### TÂCHE À FAIRE A:
Les énoncés suivants concordent-ils avec le texte sur le parti de l'Amérique ? Répondez par oui ou par non pour chacun, en citant exactement les mots du texte qui tranchent.
(i) Environ 1,2 million d'internautes ont pris part au sondage.
(ii) Elon Musk a annoncé la création du parti une semaine après son sondage.
(iii) Elon Musk a menacé de financer des candidats opposés aux élus républicains qui ont voté pour le projet de loi budgétaire.
### TÂCHE À FAIRE B:
Recopiez mot pour mot tout le passage du texte sur le parti de l'Amérique qui va de « Il avait également » jusqu'à « de loi budgétaire. ».

-------- TEXTE DE L'EXERCICE --------

Elon Musk a annoncé samedi la création du « parti de l'Amérique » (America party) sur son réseau social, une journée après avoir sondé les abonnés de son compte sur l'opportunité de créer une voie de rechange aux deux grandes formations politiques américaines.
Environ 1,2 million d'internautes ont participé au sondage.
« Par un facteur de 2 contre 1, vous voulez un nouveau parti politique, et vous l'aurez ! », s'est exclamé le patron de Tesla, SpaceX et X en après-midi. « Lorsqu'il s'agit de ruiner notre pays par le gaspillage et la corruption, nous vivons dans un système à parti unique, pas dans une démocratie. Aujourd'hui, le parti de l'Amérique est créé pour vous rendre votre liberté. »
L'entrepreneur avait promis la semaine dernière de créer sa propre formation politique advenant l'adoption par le Congrès du One Big Beautiful Bill Act de Donald Trump, qu'il avait qualifié de « totalement insensé et destructeur ».
Il avait également menacé de soutenir financièrement les candidats désireux de se présenter en 2026 contre les élus républicains ayant voté pour le vaste projet de loi budgétaire.

-------- DONNÉES FOURNIES --------

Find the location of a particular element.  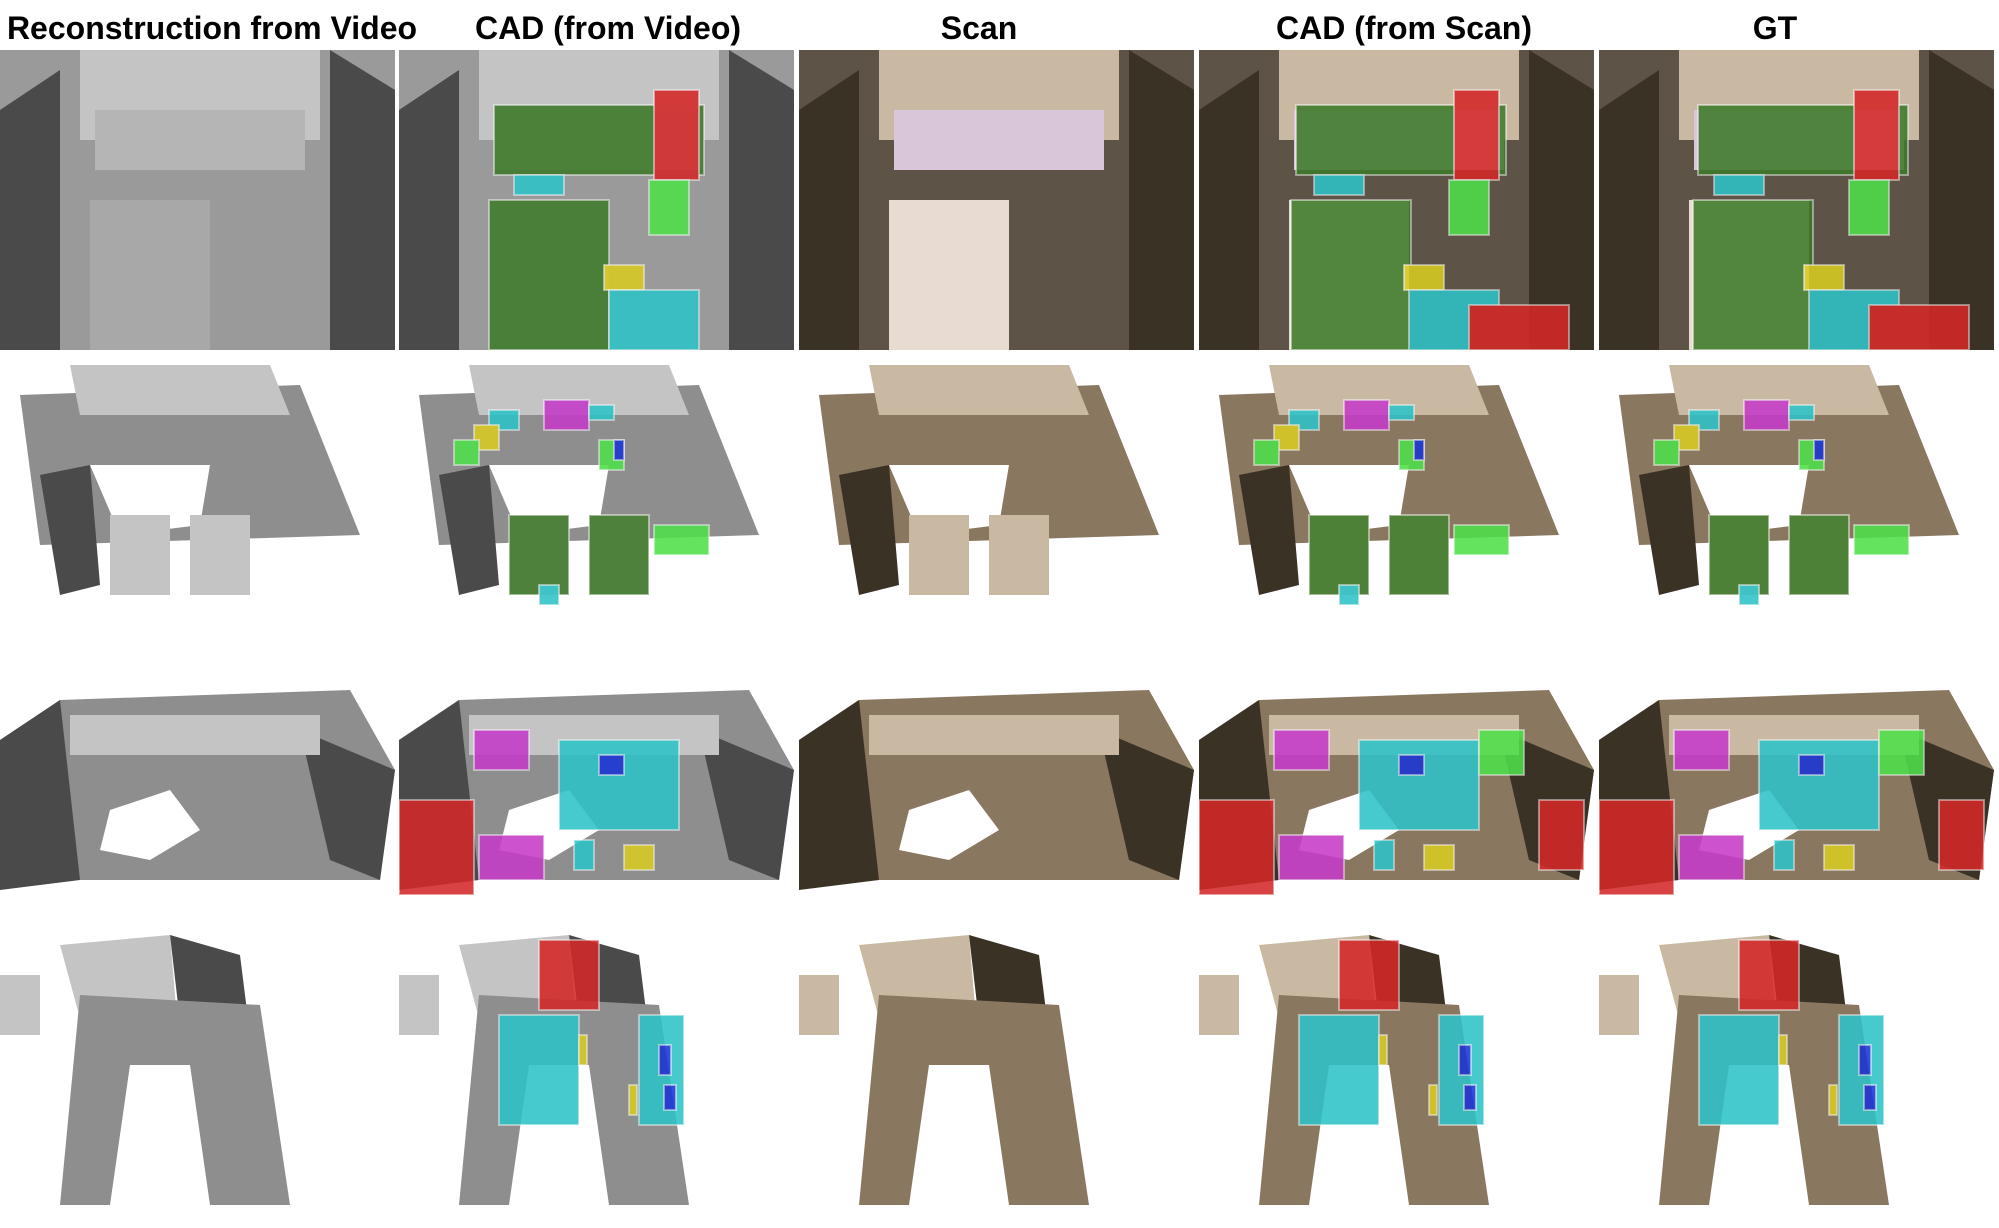

column-header-cad_scan: CAD (from Scan) is located at coordinates (1404, 28).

--------

### RÉSULTAT ATTENDU A:
(i) Oui : « Environ 1,2 million d'internautes ont participé au sondage. »
(ii) Non : « une journée après avoir sondé les abonnés de son compte »
(iii) Oui : « soutenir financièrement les candidats désireux de se présenter en 2026 contre les élus républicains ayant voté pour le vaste projet de loi budgétaire »

### RÉSULTAT ATTENDU B:
Il avait également menacé de soutenir financièrement les candidats désireux de se présenter en 2026 contre les élus républicains ayant voté pour le vaste projet de loi budgétaire.